Now a partnership with Air New Zealand is bringing their plans of instigating a global food revolution one step closer to reality.
Based just outside San Francisco, only a short drive from the headquarters of Google and Facebook, Impossible Foods has raised over $US450 million to find the solution to what they say is the most significant contributor to our planet's growing environmental crisis: the over-reliance on farmed meat production.
The first product to emerge from these ambitiously chartered laboratories is the Impossible Burger, a revolutionary patty made entirely from plant-based ingredients that is purported to not only taste, but cook, smell, look and even bleed like beef.
"We break food down to the sensory level to see how we can duplicate those experiences," says Impossible's Director of Research, Celeste Holz-Schietinger.
Solving the greatest of our environmental challenges will come down to convincing people to eat less meat says founder of Impossible Foods, biochemist Dr Patrick Brown.
"We need to make food that consumers prefer. Basically, the only way to solve the problem is to not only produce foods that have a lower environmental impact but do a better job of delivering what consumers want. Numbers 1, 2 and 3 are 'deliciousness'."

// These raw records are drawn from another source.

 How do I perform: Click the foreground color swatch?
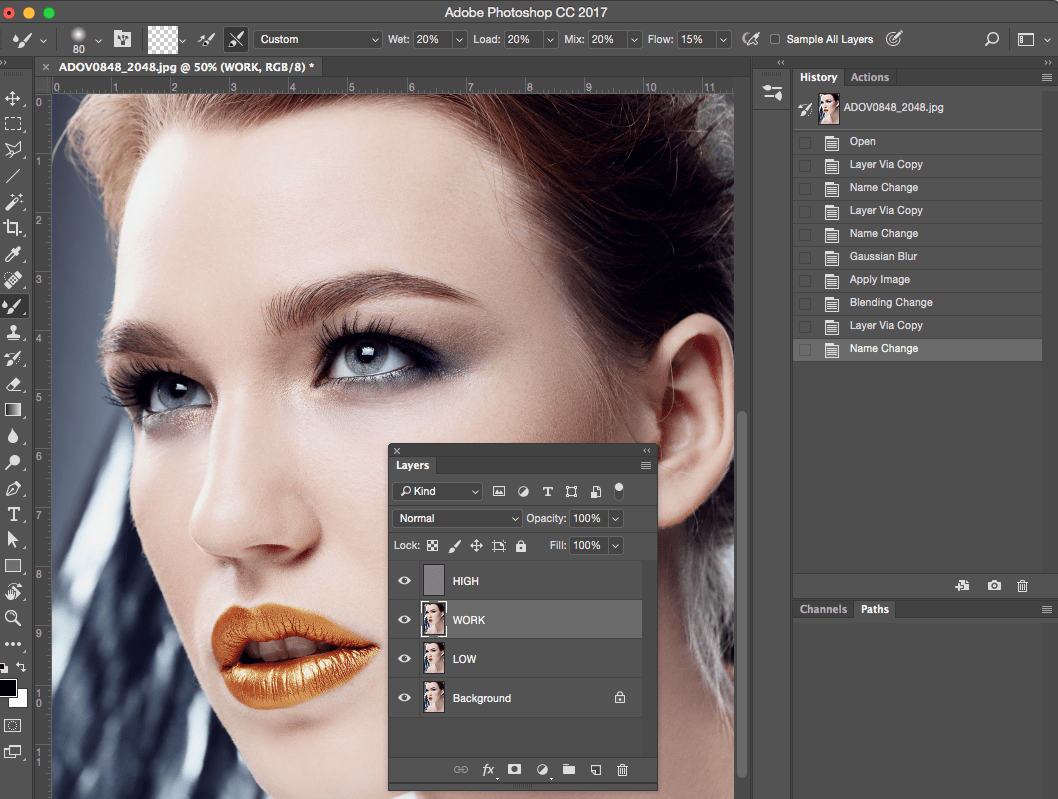click(8, 688)
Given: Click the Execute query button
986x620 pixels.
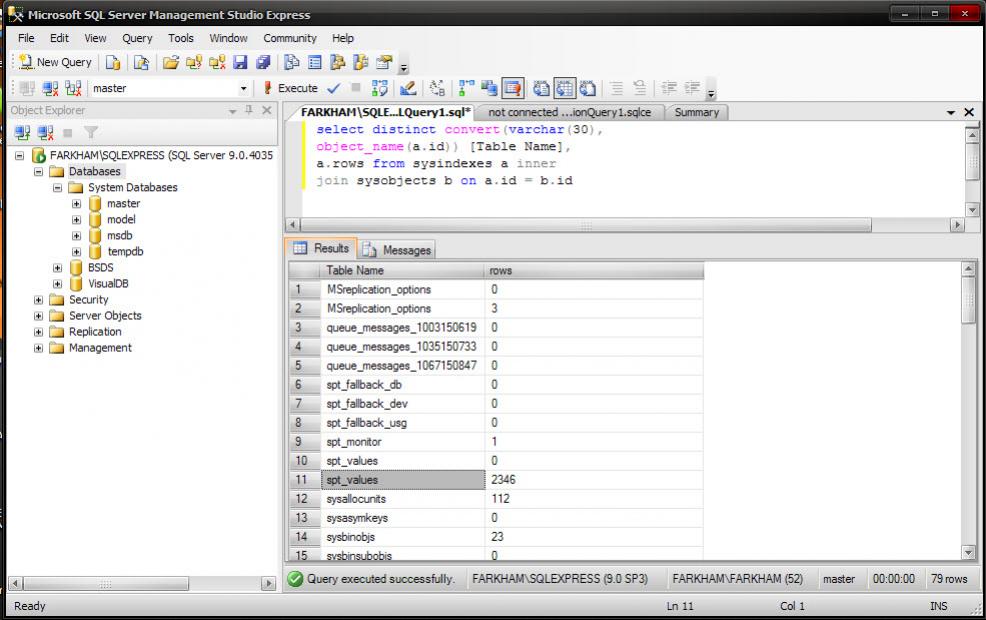Looking at the screenshot, I should 290,88.
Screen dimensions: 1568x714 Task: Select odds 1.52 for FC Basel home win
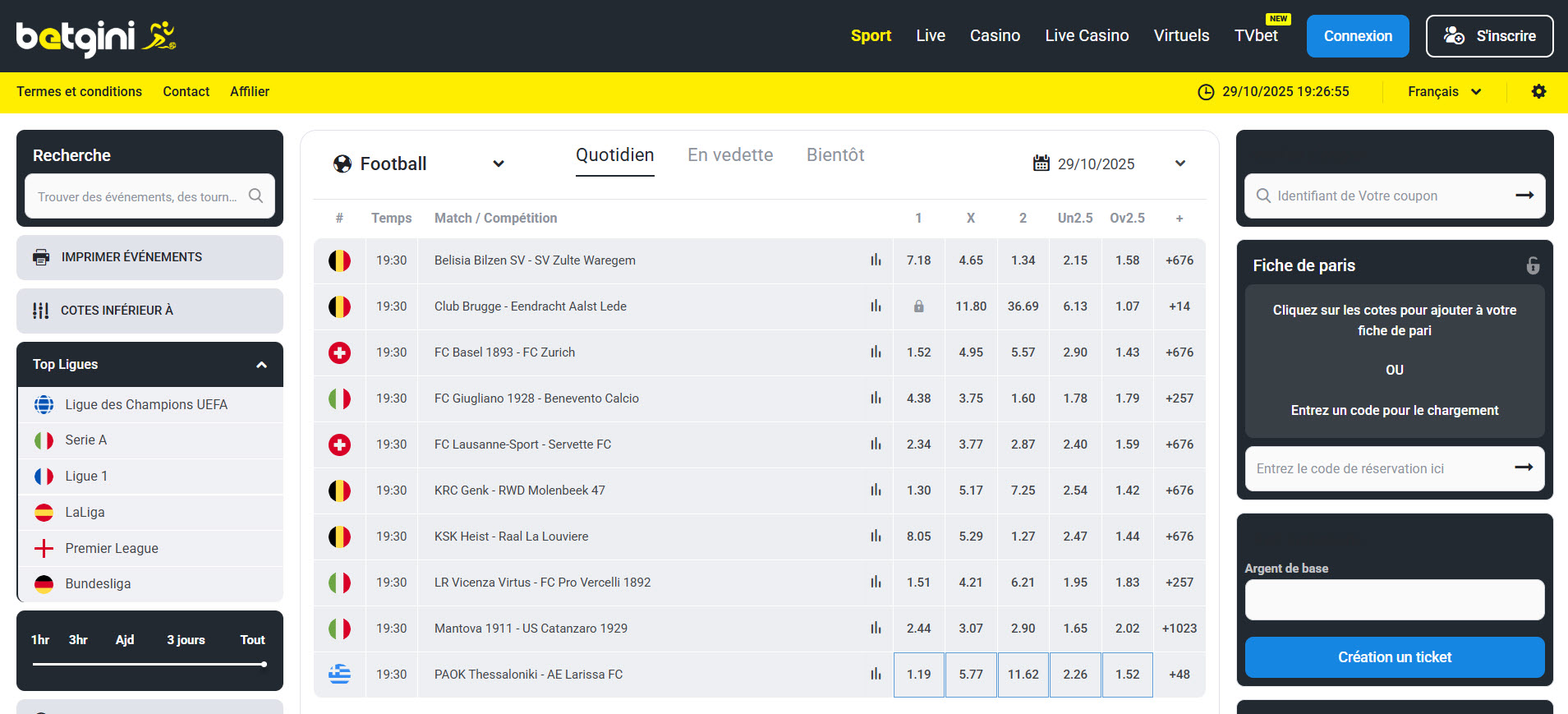point(918,352)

The secret? Heme: the molecule that gives meat its colour, its reaction to heat and its umami-rich flavour. Impossible have discovered the same molecule - an atom-for-atom twin - in the roots of soy plants. This discovery was the key to unlocking their astoundingly accurate meat reproduction.
As for its impact on the environment, Impossible says their product uses approximately one-twentieth of the land, a quarter of the water and produces only an eighth of the greenhouse gas emissions as beef.
For more than two years the resulting Impossible Burger has been available in select areas of the United States, including David Chang's Momofuku restaurants, San Francisco's Umami Burger and, recently, as a slider at White Castle.
In Hong Kong, where several of the project's key investors are located, Impossible's signature meat can be found in dumplings, bao and, of course, burgers.
This week, Air New Zealand has announced that until the end of October, the Impossible Burger will be offered to Business Premium customers on all flights from Los Angeles to Auckland.
It marks the first time the meat-free burger has been available outside the USA and Hong Kong, and is the most geographically friendly opportunity Australians have had to experience it.
Air New Zealand's Customer Experience Manager Niki Chave says showcasing the burger in an in-flight environment required its own significant research and testing.
"We're the first airline to offer the Impossible Burger, so we needed to make sure it flies well and is presented well."
"It's been stress tested in the air for all sorts of scenarios to ensure it will hold up if meal service is delayed due to turbulence, or if there's any other reason the burgers stay in the oven two, five or 10 minutes later than they should."
The airline's version of the Impossible Burger, presented with two patties, smoked gouda, tomatillo cream and caramelised onions, replaces the burger that has sat on the business class menu for years.
Impossible Foods has already begun researching the possibilities for their own meat-free chicken, pork, fish, eggs and milk, but we'll probably have to wait a few more years before trying those.